Dans les années précédant la Deuxième Guerre mondiale, la recherche de l’ethnogenèse se diffuse à l’ensemble des peuples soviétiques et l’Asie centrale n’est pas en reste dans cette volonté d’affirmer le passé antique et prestigieux des peuples éponymes. En 1936 paraît, à l’initiative de l’académicien Ûrij Got’e, une Histoire antique des peuples de l’urss [Drevnââ istoriâ narodov sssr]. L’Académie des Sciences décide de poursuivre cette initiative et organise alors, sous la direction de Aleksandr Udalcov, quatre sessions consacrées à l’ethnogenèse : une sur les peuples du Grand Nord en 1940, une sur ceux d’Asie centrale en 1942, une sur les Slaves en 1943, une dernière plus spécifiquement consacrée au problème indo-européen en 1944. La session dédiée à l’Asie centrale se tient en août 1942 à Tachkent et regroupe une quinzaine de chercheurs, majoritairement russes, dont les résumés des interventions sont publiés en 1947 dans un volume de Sovetskaâ etnografiâ[8]. Cette réunion fondatrice établit les principes de l’ethnogenèse pour la zone centre-asiatique : chaque peuple éponyme disposant d’une république doit se constituer une dynastie de référence, trouver une période historique bien délimitée chronologiquement lors de laquelle le processus de constitution de la nation s’achève, et celle-ci doit être la plus ancienne possible pour être la plus prestigieuse.
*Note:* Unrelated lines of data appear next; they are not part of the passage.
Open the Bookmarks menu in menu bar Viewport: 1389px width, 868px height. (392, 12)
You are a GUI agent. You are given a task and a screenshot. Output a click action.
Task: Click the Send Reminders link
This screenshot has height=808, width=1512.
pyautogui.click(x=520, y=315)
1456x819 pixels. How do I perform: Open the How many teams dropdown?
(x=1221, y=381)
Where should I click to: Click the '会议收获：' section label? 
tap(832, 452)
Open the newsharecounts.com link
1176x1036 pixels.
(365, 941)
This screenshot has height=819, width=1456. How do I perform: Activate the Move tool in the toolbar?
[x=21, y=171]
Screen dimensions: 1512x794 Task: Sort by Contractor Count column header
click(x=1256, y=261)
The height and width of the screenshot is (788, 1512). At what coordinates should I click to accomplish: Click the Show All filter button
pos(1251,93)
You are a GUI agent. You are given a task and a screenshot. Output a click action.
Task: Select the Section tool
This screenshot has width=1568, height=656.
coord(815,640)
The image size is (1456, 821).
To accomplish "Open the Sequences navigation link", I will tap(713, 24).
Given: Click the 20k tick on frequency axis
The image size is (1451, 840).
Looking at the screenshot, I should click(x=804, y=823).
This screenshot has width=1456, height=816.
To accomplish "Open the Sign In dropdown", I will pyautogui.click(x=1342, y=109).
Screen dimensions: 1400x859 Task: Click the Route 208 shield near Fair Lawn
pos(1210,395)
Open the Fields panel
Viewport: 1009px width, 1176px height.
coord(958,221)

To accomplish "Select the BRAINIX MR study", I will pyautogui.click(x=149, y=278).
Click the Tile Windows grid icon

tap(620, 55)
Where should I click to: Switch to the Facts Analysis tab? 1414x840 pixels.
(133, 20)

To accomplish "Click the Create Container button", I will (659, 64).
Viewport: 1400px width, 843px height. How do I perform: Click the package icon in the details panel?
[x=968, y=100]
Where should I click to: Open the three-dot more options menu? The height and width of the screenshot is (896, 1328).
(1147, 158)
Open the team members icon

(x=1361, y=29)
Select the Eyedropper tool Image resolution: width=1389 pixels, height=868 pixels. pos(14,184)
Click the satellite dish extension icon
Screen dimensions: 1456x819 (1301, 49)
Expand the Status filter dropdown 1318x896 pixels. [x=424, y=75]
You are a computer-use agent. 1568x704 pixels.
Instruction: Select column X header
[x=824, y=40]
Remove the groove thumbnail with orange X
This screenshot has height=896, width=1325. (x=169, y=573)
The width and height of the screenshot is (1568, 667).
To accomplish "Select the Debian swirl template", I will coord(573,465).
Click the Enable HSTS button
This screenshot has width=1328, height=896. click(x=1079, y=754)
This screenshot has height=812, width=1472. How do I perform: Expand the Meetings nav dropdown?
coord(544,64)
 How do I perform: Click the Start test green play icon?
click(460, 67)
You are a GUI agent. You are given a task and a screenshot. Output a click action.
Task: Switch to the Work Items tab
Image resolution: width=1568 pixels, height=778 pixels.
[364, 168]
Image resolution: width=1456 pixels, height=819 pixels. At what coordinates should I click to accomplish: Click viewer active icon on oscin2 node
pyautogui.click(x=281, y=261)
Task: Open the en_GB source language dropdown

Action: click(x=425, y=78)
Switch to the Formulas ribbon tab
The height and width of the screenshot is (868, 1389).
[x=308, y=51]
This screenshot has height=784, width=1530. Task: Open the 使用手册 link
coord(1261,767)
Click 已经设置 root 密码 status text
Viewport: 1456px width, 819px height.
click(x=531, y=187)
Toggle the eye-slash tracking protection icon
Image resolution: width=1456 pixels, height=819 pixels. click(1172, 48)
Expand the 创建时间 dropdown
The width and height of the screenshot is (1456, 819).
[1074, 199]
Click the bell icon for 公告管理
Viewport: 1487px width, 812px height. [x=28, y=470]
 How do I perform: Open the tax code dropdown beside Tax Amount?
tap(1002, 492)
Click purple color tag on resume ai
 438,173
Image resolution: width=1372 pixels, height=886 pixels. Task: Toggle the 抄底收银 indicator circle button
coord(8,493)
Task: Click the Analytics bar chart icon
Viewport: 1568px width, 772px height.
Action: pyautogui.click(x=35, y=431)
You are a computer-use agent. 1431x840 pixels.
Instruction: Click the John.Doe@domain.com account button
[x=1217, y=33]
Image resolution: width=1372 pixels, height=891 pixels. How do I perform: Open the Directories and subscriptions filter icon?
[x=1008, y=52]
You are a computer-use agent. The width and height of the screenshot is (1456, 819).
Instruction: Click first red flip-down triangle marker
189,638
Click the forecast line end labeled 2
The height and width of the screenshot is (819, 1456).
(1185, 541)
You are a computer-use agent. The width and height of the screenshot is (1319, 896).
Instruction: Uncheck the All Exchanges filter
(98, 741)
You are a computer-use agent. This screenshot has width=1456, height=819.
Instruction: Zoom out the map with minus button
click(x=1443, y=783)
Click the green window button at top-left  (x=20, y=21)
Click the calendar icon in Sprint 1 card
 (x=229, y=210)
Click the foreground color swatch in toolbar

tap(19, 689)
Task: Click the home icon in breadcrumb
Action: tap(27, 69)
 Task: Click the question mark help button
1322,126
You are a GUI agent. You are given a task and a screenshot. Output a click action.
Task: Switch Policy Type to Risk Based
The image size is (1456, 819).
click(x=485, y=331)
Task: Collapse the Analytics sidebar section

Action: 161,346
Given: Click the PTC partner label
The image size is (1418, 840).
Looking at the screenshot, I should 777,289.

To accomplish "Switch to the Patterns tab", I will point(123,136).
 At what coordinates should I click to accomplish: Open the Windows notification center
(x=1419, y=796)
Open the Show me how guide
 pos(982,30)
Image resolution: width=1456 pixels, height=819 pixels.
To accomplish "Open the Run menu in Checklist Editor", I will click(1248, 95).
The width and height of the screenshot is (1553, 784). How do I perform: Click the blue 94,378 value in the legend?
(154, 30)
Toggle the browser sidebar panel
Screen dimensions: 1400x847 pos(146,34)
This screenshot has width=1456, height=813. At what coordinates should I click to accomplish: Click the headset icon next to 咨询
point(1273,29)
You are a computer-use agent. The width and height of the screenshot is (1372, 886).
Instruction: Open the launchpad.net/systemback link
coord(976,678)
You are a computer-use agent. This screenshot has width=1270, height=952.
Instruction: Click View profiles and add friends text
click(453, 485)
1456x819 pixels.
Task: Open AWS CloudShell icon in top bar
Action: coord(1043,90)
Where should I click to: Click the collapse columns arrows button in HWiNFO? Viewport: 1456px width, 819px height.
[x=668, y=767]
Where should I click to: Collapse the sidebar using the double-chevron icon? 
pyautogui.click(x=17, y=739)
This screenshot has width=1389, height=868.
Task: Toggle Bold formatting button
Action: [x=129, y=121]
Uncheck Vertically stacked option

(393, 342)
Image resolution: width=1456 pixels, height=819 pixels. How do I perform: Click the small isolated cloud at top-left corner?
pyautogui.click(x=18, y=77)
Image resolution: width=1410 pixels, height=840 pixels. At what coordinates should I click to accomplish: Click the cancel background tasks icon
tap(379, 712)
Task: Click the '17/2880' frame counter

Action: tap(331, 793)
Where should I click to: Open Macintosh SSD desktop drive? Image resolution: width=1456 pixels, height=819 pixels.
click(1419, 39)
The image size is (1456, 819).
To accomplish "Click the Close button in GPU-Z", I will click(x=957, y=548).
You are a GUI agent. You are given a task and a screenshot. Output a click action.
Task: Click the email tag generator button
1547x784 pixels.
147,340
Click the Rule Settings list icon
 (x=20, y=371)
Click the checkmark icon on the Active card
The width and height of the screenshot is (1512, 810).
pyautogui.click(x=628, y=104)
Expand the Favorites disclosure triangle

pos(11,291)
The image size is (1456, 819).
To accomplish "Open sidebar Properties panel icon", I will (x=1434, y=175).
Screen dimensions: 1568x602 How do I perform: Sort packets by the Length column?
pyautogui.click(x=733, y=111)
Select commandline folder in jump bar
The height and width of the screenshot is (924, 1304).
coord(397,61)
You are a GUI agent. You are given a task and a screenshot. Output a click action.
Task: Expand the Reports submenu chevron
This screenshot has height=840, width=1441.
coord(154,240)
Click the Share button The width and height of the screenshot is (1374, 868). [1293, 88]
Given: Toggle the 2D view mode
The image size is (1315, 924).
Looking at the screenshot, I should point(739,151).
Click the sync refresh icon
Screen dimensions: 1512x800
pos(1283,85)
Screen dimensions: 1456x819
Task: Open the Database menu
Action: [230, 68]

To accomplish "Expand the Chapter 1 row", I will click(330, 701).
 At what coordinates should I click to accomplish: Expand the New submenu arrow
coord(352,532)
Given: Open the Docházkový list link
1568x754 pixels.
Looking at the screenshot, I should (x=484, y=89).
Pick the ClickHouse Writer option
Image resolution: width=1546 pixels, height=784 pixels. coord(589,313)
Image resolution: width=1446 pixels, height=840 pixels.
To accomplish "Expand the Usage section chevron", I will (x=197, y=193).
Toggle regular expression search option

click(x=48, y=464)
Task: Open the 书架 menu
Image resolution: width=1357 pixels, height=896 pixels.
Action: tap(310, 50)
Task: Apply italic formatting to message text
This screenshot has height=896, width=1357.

À la lecture des textes de la conférence de 1942, on ne peut qu’être frappé par l’insistance de tous les participants, d’une part, sur la question du métissage entre différents ethnos, d’autre part, sur celle du degré de « pureté » du peuple. Si aucun jugement de valeur n’est porté sur ce dernier point – un peuple plus métissé qu’un autre n’étant pas décrété inférieur –, la logique de l’autochtonisation ne reste toutefois pas uniquement territoriale, mais semble bien aller de pair avec l’idée d’une continuité ethnique, voire raciale, du peuple concerné. C’est en effet ce que n’ont cessé d’affirmer les grands noms de l’anthropologie physique de l’époque, par exemple Georgii Debec (1905-1969). Selon lui, l’anthropologie occidentale bourgeoise soit développe des théories racistes, soit dénie l’existence de liens entre race et langue. La science soviétique aurait au contraire démontré avec justesse « la correspondance des types anthropologiques avec les groupes linguistiques et ethnographiques »[9], et l’explication de cette correspondance s’avérerait « la voie principale d’une analyse complexe des processus d’ethnogenèse » (Ibid., p. 29).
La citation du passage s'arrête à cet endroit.